# Natural language processing: spam detection

In [None]:
# Python standard library imports
from pathlib import Path

import matplotlib.pyplot as plt
import nltk
import numpy as np
import pandas as pd
import seaborn as sns

from nltk.corpus import stopwords
from scipy.stats import randint, uniform, loguniform
from sklearn.feature_extraction.text import TfidfVectorizer
from sklearn.metrics import accuracy_score, confusion_matrix, ConfusionMatrixDisplay
from sklearn.model_selection import train_test_split, cross_val_score, StratifiedKFold, GridSearchCV, RandomizedSearchCV
from sklearn.pipeline import Pipeline
from sklearn.svm import SVC

import helper_functions as funcs

nltk.download('stopwords')

RANDOM_SEED = 315
CLASS_WEIGHT = 'balanced'
N_SPLITS = 3

CV = StratifiedKFold(
    n_splits=N_SPLITS,
    shuffle=True,
    random_state=RANDOM_SEED
)

# Hyperparameter search settings
N_JOBS = 1
N_ITER = 10000

## 1. Data loading

### 1.1. Load data from URL

In [None]:
# Read csv file into dataframe
data_df = pd.read_csv('https://raw.githubusercontent.com/4GeeksAcademy/NLP-project-tutorial/main/url_spam.csv')

# Drop duplicates if any
data_df.drop_duplicates(inplace=True)
data_df.reset_index(inplace=True, drop=True)

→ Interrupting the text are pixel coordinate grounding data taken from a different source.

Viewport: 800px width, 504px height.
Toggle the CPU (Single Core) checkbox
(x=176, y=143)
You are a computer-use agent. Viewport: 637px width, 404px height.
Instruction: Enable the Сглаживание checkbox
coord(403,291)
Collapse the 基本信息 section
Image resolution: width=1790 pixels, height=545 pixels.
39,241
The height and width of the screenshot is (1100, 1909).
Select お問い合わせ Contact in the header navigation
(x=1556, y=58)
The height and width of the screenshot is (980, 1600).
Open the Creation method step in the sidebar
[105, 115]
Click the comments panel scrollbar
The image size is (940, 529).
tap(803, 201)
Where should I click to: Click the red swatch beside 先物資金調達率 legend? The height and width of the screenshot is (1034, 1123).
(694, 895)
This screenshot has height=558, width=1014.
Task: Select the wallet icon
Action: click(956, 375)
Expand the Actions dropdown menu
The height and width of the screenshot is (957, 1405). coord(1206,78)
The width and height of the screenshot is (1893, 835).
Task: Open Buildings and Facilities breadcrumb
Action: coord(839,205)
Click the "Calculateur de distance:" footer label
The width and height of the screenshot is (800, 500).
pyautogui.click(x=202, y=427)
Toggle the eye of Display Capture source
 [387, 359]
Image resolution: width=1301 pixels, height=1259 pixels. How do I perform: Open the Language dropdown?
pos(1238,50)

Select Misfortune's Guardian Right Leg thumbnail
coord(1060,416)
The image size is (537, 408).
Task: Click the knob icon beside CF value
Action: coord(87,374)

### 1.2. Save a local copy

In [None]:
# Make a directory for raw data
Path('../data/raw').mkdir(exist_ok=True, parents=True)

# Save a local copy of the raw data
data_df.to_parquet('../data/raw/urls.parquet')

### 1.3. Inspect the data

In [None]:
data_df.head()

In [None]:
data_df.info()

## 2. EDA

### 2.1. Label frequency

In [None]:
label_counts = data_df['is_spam'].value_counts()

not_spam = label_counts.iloc[0]
spam = label_counts.iloc[1]

print(f'URLs are {(not_spam/(spam + not_spam)*100):.1f}% not spam')

### 2.2. URL length distribution

In [None]:
data_df['URL_length'] = data_df['url'].str.len().tolist()

plt.title('URL length distribution')
plt.xlabel('Characters')
plt.ylabel('URLs')
plt.hist(data_df['URL_length'], bins=30, color='black')
plt.show()

print(f"URL length mean: {np.mean(data_df['URL_length']):.0f}")
print(f"URL length min: {min(data_df['URL_length']):.0f}")
print(f"URL length max: {max(data_df['URL_length']):.0f}")

### 2.3. Short URLs

In [None]:
short_urls = data_df[data_df['URL_length'] < 20]
short_urls

### 2.4. Long URLs

In [None]:
long_urls = data_df[data_df['URL_length'] > 200]
long_urls

## 3. Data preprocessing

### 3.1. Label encoding

In [None]:
data_df['is_spam'] = data_df['is_spam'].astype(str)
data_df['is_spam'] = data_df['is_spam'].replace({'True': '1', 'False': '0'})
data_df['is_spam'] = data_df['is_spam'].astype(int)

### 3.2. Train test split

In [None]:
train_df, test_df = train_test_split(data_df, test_size=0.3, random_state=RANDOM_SEED)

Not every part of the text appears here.